§ Exercise brief
Beginning with the line containing "Open the Dashboard breadcrumb link" and ending with the last line of the entries below, copy each line exactly and nothing else.

Pixel coordinate grounding data:
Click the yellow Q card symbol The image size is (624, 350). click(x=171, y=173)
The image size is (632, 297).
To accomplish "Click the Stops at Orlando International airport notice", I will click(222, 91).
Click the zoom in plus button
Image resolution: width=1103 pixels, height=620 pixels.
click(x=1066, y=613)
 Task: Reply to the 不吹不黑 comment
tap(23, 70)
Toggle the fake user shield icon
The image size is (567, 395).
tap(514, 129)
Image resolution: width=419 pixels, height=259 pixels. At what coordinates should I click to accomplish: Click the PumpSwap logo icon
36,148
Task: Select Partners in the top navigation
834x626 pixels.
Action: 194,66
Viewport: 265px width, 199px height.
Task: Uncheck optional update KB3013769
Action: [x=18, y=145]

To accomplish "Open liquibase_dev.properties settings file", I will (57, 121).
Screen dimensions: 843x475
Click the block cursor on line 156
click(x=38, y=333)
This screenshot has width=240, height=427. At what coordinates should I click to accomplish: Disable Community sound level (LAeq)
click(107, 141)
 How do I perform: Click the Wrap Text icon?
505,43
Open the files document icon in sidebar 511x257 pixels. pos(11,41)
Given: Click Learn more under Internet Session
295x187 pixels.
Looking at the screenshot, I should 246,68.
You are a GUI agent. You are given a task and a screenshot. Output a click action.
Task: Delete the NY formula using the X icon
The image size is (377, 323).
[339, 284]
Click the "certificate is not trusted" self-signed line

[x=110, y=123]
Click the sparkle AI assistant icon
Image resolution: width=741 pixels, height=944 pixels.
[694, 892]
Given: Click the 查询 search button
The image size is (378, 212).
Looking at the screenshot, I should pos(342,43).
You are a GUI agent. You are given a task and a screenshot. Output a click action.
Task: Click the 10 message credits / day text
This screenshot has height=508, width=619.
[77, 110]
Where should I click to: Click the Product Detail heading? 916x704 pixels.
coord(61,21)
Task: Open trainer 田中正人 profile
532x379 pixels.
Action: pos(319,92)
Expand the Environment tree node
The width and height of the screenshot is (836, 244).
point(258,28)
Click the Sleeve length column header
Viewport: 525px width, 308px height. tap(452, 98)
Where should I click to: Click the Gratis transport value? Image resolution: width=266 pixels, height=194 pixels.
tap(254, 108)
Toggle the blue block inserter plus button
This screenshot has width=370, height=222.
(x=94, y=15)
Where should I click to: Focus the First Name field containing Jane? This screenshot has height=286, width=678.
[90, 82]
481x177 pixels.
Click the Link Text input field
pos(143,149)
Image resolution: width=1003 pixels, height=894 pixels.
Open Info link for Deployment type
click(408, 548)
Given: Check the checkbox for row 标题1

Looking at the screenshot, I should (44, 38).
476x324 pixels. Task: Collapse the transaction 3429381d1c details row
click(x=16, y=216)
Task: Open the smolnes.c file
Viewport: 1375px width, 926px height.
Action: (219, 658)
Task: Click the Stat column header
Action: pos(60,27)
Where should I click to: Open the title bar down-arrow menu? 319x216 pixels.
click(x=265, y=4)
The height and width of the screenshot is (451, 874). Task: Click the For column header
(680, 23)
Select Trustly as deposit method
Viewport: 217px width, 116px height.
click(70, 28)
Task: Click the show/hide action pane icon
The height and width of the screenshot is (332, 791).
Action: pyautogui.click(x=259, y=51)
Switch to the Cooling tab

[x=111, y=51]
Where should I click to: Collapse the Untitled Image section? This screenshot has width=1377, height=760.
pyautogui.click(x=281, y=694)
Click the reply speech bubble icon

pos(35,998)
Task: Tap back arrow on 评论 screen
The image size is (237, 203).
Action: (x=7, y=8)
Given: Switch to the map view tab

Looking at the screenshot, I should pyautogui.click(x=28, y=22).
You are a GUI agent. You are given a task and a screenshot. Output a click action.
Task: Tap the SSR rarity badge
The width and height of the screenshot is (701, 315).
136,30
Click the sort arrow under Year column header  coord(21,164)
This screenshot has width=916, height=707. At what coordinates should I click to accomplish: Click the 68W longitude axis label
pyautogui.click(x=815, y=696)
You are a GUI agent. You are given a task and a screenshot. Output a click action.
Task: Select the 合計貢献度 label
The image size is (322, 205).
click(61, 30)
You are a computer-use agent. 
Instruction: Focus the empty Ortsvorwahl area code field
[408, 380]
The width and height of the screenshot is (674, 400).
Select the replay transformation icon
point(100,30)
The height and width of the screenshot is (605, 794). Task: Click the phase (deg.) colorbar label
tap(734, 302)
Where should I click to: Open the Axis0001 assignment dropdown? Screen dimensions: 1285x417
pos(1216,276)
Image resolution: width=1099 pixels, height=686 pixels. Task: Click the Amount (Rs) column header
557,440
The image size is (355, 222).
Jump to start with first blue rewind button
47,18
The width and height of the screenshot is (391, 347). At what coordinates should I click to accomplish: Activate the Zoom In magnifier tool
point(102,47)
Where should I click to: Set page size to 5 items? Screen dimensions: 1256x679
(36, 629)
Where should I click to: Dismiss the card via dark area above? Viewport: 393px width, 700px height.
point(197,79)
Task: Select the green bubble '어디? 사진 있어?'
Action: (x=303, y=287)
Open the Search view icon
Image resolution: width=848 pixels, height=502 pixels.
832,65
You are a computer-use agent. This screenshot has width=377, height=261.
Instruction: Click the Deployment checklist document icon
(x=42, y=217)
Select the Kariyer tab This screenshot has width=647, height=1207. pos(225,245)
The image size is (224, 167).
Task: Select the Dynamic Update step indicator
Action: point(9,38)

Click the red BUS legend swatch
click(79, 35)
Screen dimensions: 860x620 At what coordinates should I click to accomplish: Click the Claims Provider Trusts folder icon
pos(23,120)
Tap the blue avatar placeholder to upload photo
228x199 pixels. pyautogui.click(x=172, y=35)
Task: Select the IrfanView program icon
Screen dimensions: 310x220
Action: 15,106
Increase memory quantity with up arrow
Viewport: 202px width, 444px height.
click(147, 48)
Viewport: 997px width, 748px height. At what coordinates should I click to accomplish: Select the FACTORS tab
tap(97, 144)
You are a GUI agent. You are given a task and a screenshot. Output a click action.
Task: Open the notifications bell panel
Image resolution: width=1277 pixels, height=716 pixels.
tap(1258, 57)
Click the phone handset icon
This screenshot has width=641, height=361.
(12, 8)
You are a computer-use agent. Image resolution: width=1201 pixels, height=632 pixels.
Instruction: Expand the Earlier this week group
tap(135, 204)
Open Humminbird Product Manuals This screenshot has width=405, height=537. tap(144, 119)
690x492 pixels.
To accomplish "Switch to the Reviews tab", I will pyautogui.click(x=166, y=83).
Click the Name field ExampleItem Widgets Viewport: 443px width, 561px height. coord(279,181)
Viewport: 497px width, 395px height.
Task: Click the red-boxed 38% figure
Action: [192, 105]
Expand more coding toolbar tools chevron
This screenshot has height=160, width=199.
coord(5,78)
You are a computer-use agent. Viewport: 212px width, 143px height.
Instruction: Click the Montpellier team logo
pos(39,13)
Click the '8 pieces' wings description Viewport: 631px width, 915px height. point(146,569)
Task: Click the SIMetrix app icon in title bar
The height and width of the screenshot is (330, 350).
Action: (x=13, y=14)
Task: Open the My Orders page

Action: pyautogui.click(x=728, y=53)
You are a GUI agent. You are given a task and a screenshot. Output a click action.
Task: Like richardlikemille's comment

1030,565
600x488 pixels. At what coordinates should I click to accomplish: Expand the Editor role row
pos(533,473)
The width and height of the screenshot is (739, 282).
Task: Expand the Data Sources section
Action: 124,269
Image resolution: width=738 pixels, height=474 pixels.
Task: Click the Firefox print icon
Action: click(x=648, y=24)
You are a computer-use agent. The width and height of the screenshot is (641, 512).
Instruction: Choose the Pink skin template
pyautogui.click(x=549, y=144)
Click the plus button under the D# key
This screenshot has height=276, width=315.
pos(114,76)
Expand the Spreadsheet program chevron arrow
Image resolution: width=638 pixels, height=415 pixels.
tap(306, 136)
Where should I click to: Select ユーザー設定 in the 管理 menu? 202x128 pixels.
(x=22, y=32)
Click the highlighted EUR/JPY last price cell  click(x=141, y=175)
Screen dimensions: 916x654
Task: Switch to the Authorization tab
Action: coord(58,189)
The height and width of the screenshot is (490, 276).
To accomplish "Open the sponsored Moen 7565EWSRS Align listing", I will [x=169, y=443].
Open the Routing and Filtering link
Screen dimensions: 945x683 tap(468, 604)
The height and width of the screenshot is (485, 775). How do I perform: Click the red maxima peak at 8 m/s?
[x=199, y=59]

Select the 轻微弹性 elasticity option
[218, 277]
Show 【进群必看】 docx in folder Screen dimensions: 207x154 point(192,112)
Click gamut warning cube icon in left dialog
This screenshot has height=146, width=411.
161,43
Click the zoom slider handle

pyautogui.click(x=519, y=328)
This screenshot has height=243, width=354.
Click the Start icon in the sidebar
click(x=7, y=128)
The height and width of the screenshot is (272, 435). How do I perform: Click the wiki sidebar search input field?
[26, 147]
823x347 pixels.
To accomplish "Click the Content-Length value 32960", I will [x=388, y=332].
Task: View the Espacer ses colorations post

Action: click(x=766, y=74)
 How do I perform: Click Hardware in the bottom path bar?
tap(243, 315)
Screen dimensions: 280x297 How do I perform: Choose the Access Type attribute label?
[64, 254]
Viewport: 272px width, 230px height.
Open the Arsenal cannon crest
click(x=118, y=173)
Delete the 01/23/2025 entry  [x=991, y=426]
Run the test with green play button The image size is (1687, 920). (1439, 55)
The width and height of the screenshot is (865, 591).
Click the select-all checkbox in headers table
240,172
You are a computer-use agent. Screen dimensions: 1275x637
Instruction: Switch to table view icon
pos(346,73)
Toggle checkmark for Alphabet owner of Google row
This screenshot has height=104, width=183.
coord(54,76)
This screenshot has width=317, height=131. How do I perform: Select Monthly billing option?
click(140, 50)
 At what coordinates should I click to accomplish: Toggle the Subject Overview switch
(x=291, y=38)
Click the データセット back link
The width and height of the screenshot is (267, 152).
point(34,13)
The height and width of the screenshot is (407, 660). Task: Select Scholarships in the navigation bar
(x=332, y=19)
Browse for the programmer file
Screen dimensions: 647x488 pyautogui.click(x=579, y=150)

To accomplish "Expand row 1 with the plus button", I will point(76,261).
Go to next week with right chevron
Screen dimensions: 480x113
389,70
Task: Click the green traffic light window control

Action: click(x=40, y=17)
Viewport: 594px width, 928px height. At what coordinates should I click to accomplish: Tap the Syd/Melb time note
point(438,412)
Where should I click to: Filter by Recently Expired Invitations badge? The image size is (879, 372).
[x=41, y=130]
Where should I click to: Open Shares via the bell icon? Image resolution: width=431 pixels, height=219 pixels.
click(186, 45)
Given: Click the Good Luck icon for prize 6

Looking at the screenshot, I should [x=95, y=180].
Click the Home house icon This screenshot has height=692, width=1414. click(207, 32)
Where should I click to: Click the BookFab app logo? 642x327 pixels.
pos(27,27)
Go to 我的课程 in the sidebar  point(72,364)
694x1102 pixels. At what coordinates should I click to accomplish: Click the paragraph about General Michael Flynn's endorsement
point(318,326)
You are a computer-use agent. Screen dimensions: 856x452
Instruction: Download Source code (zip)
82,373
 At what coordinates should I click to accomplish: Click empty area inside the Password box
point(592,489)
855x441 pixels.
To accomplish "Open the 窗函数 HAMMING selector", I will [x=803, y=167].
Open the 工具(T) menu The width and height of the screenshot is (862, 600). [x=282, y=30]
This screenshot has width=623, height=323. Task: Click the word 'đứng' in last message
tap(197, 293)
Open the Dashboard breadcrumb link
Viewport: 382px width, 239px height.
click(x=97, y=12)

§ The completed task
Open the Dashboard breadcrumb link
Viewport: 382px width, 239px height.
click(x=97, y=12)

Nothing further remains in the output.